### Exercise details
Would you write out the listing verbatim and skip every picture in it?

*** Opening of Source information ***

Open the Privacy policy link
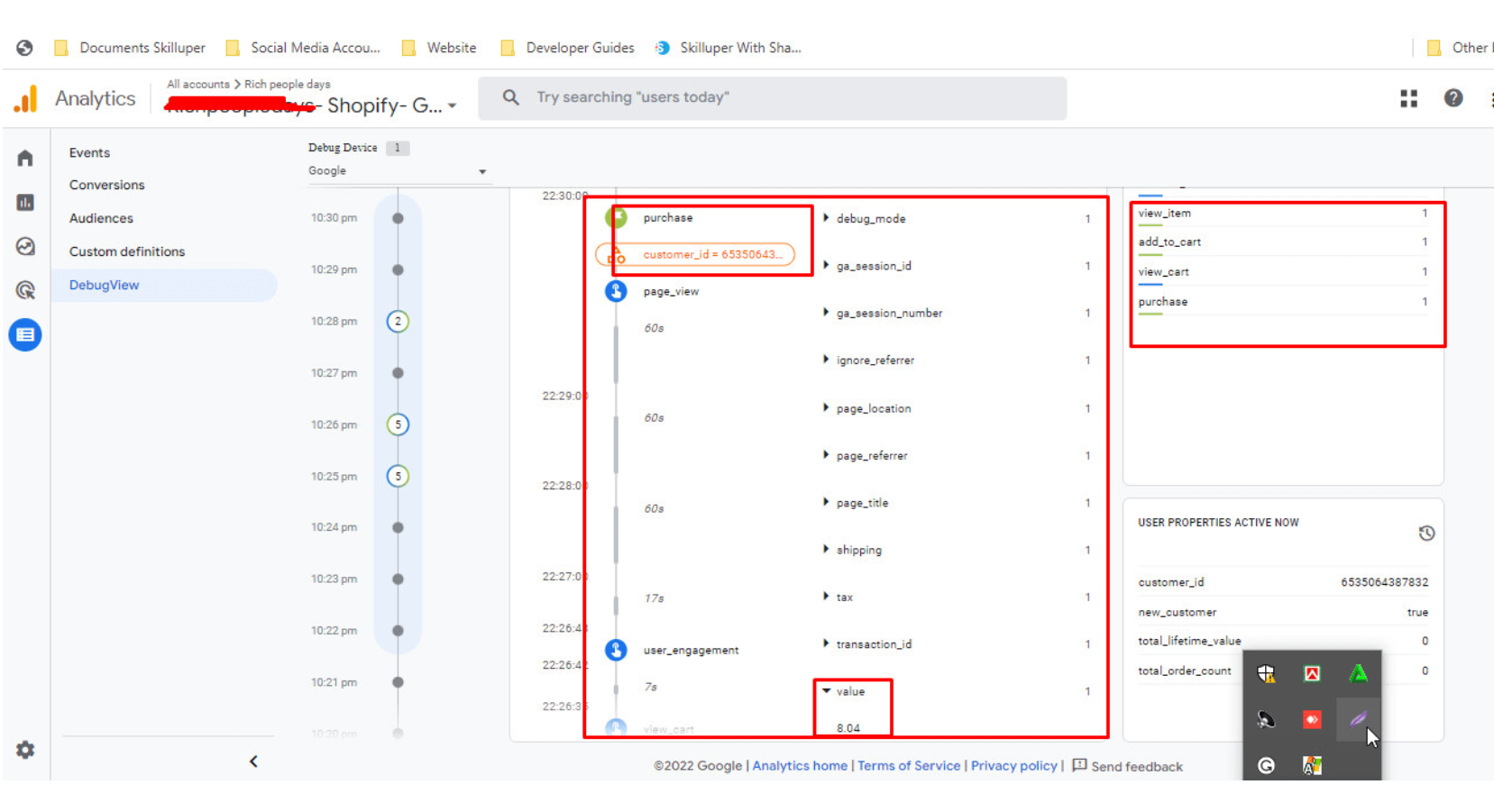The image size is (1494, 812). point(1013,766)
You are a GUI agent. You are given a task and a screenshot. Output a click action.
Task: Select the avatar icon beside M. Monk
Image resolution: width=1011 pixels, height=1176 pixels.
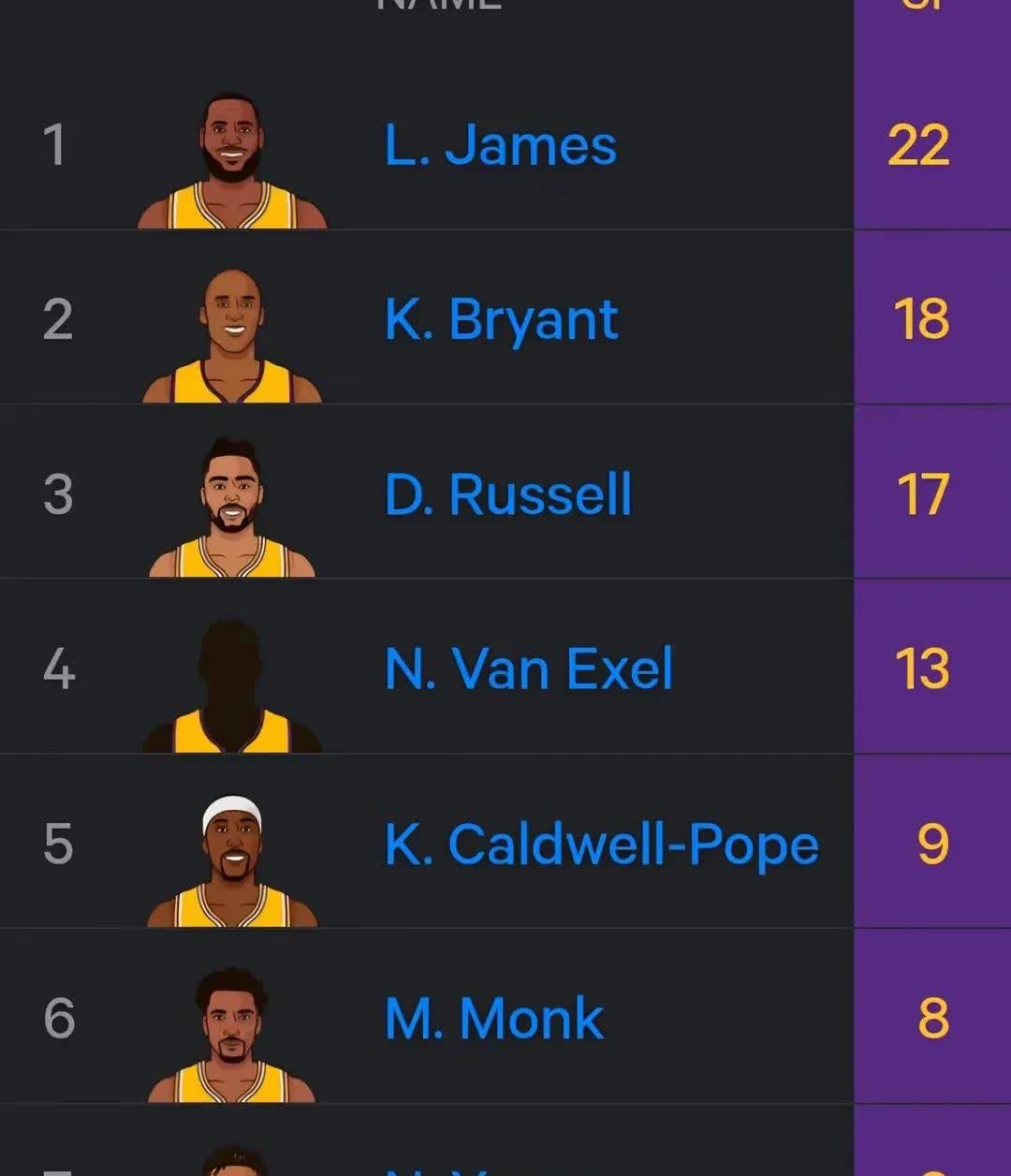(x=231, y=1035)
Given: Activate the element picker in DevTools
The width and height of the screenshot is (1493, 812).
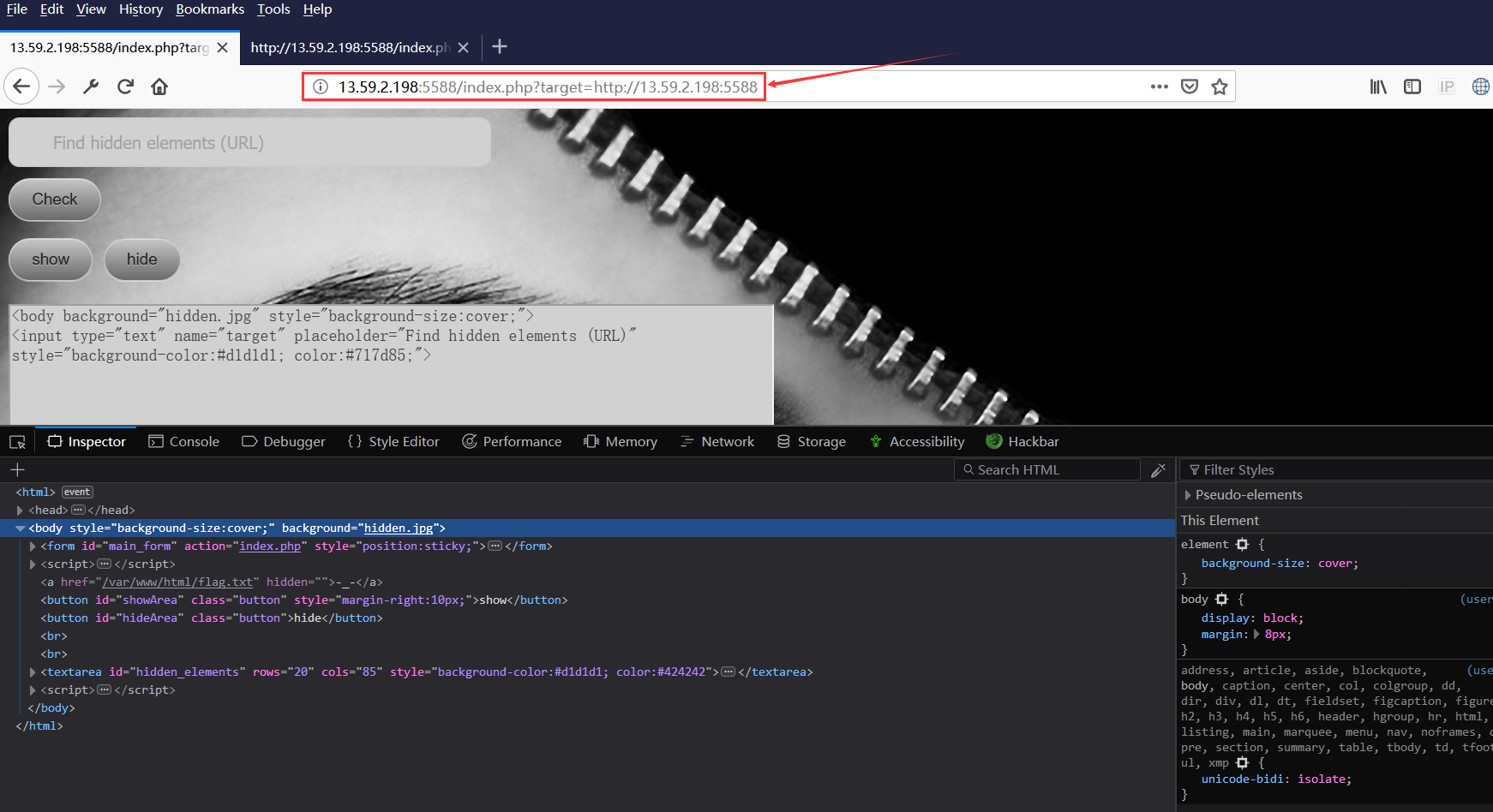Looking at the screenshot, I should point(17,442).
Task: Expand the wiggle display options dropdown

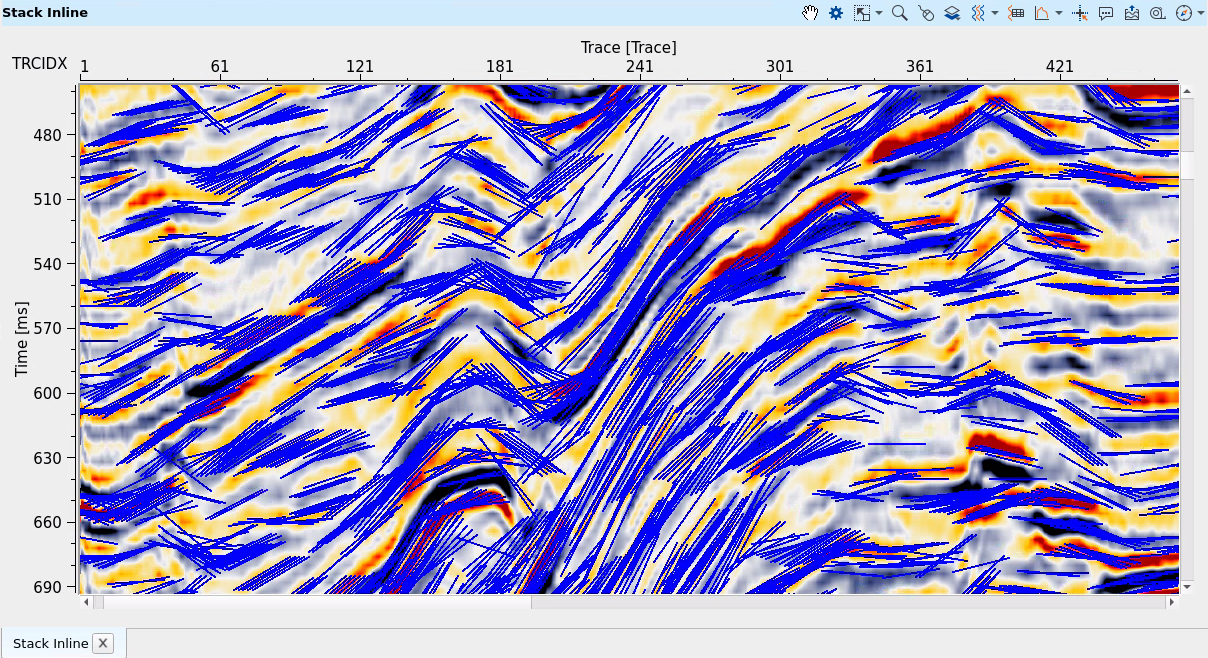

*** Close of Source information ***

### Answer
Open the Privacy policy link
The image size is (1494, 812). point(1013,766)
You are a GUI agent. You are given a task and a screenshot. Output a click action.
Task: Select the avatar icon beside M. Monk
Image resolution: width=1011 pixels, height=1176 pixels.
(x=231, y=1035)
Given: Activate the element picker in DevTools
The width and height of the screenshot is (1493, 812).
Looking at the screenshot, I should point(17,442).
Task: Expand the wiggle display options dropdown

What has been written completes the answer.